Lymphocyte Peyer patch adhesion molecule (LPAM) or α4β7integrin is expressed on lymphocytes and is responsible for T-cell homing into gut-associated lymphoid tissues through its binding to mucosal addressin cell adhesion molecule (MAdCAM), which is present on high endothelial venules of mucosal lymphoid organs. We found in murine allogeneic bone marrow transplantation (BMT) models that recipients of α4β7–donor T cells had significantly less graft-versus-host disease (GVHD) morbidity and mortality compared with recipients of α4β7+donor T cells. A kinetic posttransplantation analysis of lymphocytes in the intestines and mesenteric lymph nodes demonstrated a delayed invasion of lower numbers of α4β7+T cells in recipients of α4β7–T cells compared with recipients of α4β7+T cells.
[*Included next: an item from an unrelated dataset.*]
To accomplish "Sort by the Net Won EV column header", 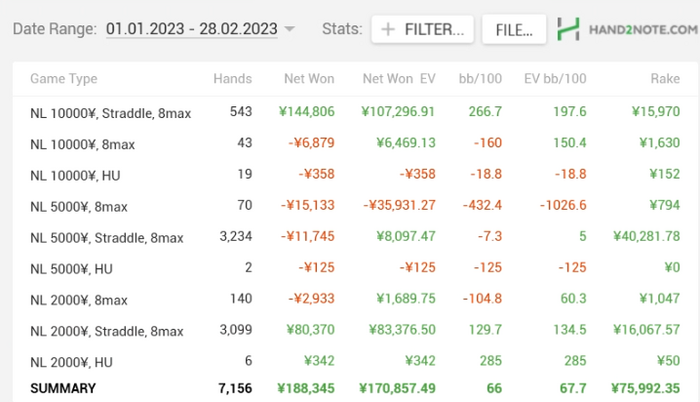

Histopathologic analysis of GVHD target organs revealed that recipients of α4β7–T cells developed less GVHD of the intestines and liver, whereas there was no difference in cutaneous and thymic GVHD between recipients of α4β7–or α4β7+T cells. Finally, we found that in vivo GVT activity of α4β7–donor T cells was preserved. We conclude that the α4β7integrin is important for the invasion of alloreactive donor T cells into the gut and the subsequent development of intestinal GVHD and overall GVHD morbidity and mortality.